PROVIDED DATA -
Content starts

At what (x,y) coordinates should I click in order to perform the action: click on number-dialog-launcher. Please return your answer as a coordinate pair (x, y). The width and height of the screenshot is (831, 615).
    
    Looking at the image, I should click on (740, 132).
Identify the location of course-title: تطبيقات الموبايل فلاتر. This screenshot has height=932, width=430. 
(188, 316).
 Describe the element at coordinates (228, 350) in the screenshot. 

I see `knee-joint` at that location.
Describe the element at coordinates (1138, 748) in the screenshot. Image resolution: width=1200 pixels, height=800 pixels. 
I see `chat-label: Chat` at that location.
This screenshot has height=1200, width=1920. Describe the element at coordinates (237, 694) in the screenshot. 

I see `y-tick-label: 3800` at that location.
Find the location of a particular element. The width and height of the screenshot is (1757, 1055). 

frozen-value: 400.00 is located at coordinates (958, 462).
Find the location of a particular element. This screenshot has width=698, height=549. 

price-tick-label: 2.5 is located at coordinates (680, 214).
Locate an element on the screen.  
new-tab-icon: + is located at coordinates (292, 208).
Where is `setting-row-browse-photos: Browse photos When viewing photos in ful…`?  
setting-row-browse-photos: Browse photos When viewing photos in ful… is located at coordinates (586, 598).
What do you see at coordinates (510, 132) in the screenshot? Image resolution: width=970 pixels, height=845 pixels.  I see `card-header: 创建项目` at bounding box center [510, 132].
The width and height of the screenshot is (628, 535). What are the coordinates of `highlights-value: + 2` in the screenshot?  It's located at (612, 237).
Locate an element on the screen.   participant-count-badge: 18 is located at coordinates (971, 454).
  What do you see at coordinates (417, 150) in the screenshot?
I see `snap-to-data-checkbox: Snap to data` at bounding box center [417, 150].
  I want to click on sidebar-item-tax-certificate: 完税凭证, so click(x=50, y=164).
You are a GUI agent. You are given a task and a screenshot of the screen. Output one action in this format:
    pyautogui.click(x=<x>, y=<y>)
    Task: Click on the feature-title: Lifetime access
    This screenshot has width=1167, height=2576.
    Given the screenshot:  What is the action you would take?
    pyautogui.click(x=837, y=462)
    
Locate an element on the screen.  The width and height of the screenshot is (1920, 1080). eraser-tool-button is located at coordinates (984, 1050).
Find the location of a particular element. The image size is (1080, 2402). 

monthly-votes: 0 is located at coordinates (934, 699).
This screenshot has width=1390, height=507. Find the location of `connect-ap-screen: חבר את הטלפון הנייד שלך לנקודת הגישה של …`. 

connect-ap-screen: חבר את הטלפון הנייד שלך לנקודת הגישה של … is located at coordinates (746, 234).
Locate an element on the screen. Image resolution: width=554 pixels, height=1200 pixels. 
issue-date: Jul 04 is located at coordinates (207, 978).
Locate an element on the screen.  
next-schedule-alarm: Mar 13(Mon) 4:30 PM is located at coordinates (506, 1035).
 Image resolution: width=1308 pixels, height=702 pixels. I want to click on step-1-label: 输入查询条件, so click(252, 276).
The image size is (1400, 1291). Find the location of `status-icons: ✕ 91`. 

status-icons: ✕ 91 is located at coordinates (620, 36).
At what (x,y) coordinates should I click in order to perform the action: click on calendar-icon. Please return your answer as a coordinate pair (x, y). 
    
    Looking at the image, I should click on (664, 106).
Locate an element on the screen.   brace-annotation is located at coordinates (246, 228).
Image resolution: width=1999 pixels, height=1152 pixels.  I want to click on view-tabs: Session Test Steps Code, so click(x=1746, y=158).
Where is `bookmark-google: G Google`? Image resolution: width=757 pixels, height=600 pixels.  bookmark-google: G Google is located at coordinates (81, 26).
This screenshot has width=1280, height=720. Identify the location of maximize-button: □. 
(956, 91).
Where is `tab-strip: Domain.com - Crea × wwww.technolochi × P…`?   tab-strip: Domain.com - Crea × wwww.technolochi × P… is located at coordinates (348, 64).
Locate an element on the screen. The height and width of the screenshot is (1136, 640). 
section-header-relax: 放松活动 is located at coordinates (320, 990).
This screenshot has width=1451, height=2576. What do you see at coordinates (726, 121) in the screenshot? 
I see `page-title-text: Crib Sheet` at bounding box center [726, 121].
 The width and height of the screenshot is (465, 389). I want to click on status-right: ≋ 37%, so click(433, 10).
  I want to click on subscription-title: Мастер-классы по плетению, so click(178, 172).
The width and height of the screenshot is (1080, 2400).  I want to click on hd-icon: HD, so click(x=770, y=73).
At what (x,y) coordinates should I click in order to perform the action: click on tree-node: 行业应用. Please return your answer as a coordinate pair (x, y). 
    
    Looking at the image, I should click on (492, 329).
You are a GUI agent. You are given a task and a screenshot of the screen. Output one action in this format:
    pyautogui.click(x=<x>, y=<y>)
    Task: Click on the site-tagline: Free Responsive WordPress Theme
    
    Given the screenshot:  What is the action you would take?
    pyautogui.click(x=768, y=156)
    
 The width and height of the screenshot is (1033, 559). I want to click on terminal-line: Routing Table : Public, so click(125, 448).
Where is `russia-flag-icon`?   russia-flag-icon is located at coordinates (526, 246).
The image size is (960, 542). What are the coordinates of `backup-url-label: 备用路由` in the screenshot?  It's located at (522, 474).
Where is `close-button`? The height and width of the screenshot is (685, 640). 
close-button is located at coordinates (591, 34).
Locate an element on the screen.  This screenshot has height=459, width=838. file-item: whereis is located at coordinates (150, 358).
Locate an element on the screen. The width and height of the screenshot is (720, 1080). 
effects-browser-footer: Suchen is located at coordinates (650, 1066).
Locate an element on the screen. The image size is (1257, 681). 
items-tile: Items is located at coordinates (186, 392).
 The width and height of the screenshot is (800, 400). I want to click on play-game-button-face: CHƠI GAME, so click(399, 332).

Content ends

WORK INSTRUCTIONS - Reproduce all of the data above, substituting "Find an element on the screen" for every occurrence of "Locate an element on the screen" and leaving everything else unchanged.

WRITTEN SOLUTION -
At what (x,y) coordinates should I click in order to perform the action: click on number-dialog-launcher. Please return your answer as a coordinate pair (x, y). The width and height of the screenshot is (831, 615).
    
    Looking at the image, I should click on (740, 132).
Identify the location of course-title: تطبيقات الموبايل فلاتر. This screenshot has height=932, width=430. 
(188, 316).
 Describe the element at coordinates (228, 350) in the screenshot. 

I see `knee-joint` at that location.
Describe the element at coordinates (1138, 748) in the screenshot. Image resolution: width=1200 pixels, height=800 pixels. 
I see `chat-label: Chat` at that location.
This screenshot has height=1200, width=1920. Describe the element at coordinates (237, 694) in the screenshot. 

I see `y-tick-label: 3800` at that location.
Find the location of a particular element. The width and height of the screenshot is (1757, 1055). 

frozen-value: 400.00 is located at coordinates (958, 462).
Find the location of a particular element. This screenshot has width=698, height=549. 

price-tick-label: 2.5 is located at coordinates (680, 214).
Find an element on the screen.  
new-tab-icon: + is located at coordinates (292, 208).
Where is `setting-row-browse-photos: Browse photos When viewing photos in ful…`?  
setting-row-browse-photos: Browse photos When viewing photos in ful… is located at coordinates (586, 598).
What do you see at coordinates (510, 132) in the screenshot? Image resolution: width=970 pixels, height=845 pixels.  I see `card-header: 创建项目` at bounding box center [510, 132].
The width and height of the screenshot is (628, 535). What are the coordinates of `highlights-value: + 2` in the screenshot?  It's located at (612, 237).
Find an element on the screen.   participant-count-badge: 18 is located at coordinates (971, 454).
  What do you see at coordinates (417, 150) in the screenshot?
I see `snap-to-data-checkbox: Snap to data` at bounding box center [417, 150].
  I want to click on sidebar-item-tax-certificate: 完税凭证, so click(x=50, y=164).
You are a GUI agent. You are given a task and a screenshot of the screen. Output one action in this format:
    pyautogui.click(x=<x>, y=<y>)
    Task: Click on the feature-title: Lifetime access
    This screenshot has width=1167, height=2576.
    Given the screenshot:  What is the action you would take?
    pyautogui.click(x=837, y=462)
    
Find an element on the screen.  The width and height of the screenshot is (1920, 1080). eraser-tool-button is located at coordinates (984, 1050).
Find the location of a particular element. The image size is (1080, 2402). 

monthly-votes: 0 is located at coordinates (934, 699).
This screenshot has width=1390, height=507. Find the location of `connect-ap-screen: חבר את הטלפון הנייד שלך לנקודת הגישה של …`. 

connect-ap-screen: חבר את הטלפון הנייד שלך לנקודת הגישה של … is located at coordinates (746, 234).
Find an element on the screen. Image resolution: width=554 pixels, height=1200 pixels. 
issue-date: Jul 04 is located at coordinates (207, 978).
Find an element on the screen.  
next-schedule-alarm: Mar 13(Mon) 4:30 PM is located at coordinates (506, 1035).
 Image resolution: width=1308 pixels, height=702 pixels. I want to click on step-1-label: 输入查询条件, so click(252, 276).
The image size is (1400, 1291). Find the location of `status-icons: ✕ 91`. 

status-icons: ✕ 91 is located at coordinates (620, 36).
At what (x,y) coordinates should I click in order to perform the action: click on calendar-icon. Please return your answer as a coordinate pair (x, y). 
    
    Looking at the image, I should click on (664, 106).
Find an element on the screen.   brace-annotation is located at coordinates (246, 228).
Image resolution: width=1999 pixels, height=1152 pixels.  I want to click on view-tabs: Session Test Steps Code, so click(x=1746, y=158).
Where is `bookmark-google: G Google`? Image resolution: width=757 pixels, height=600 pixels.  bookmark-google: G Google is located at coordinates (81, 26).
This screenshot has width=1280, height=720. Identify the location of maximize-button: □. 
(956, 91).
Where is `tab-strip: Domain.com - Crea × wwww.technolochi × P…`?   tab-strip: Domain.com - Crea × wwww.technolochi × P… is located at coordinates (348, 64).
Find an element on the screen. The height and width of the screenshot is (1136, 640). 
section-header-relax: 放松活动 is located at coordinates (320, 990).
This screenshot has width=1451, height=2576. What do you see at coordinates (726, 121) in the screenshot? 
I see `page-title-text: Crib Sheet` at bounding box center [726, 121].
 The width and height of the screenshot is (465, 389). I want to click on status-right: ≋ 37%, so click(433, 10).
  I want to click on subscription-title: Мастер-классы по плетению, so click(178, 172).
The width and height of the screenshot is (1080, 2400).  I want to click on hd-icon: HD, so click(x=770, y=73).
At what (x,y) coordinates should I click in order to perform the action: click on tree-node: 行业应用. Please return your answer as a coordinate pair (x, y). 
    
    Looking at the image, I should click on (492, 329).
You are a GUI agent. You are given a task and a screenshot of the screen. Output one action in this format:
    pyautogui.click(x=<x>, y=<y>)
    Task: Click on the site-tagline: Free Responsive WordPress Theme
    
    Given the screenshot:  What is the action you would take?
    pyautogui.click(x=768, y=156)
    
 The width and height of the screenshot is (1033, 559). I want to click on terminal-line: Routing Table : Public, so click(125, 448).
Where is `russia-flag-icon`?   russia-flag-icon is located at coordinates (526, 246).
The image size is (960, 542). What are the coordinates of `backup-url-label: 备用路由` in the screenshot?  It's located at (522, 474).
Where is `close-button`? The height and width of the screenshot is (685, 640). 
close-button is located at coordinates (591, 34).
Find an element on the screen.  This screenshot has height=459, width=838. file-item: whereis is located at coordinates (150, 358).
Find an element on the screen. The width and height of the screenshot is (720, 1080). 
effects-browser-footer: Suchen is located at coordinates (650, 1066).
Find an element on the screen. The image size is (1257, 681). 
items-tile: Items is located at coordinates (186, 392).
 The width and height of the screenshot is (800, 400). I want to click on play-game-button-face: CHƠI GAME, so click(399, 332).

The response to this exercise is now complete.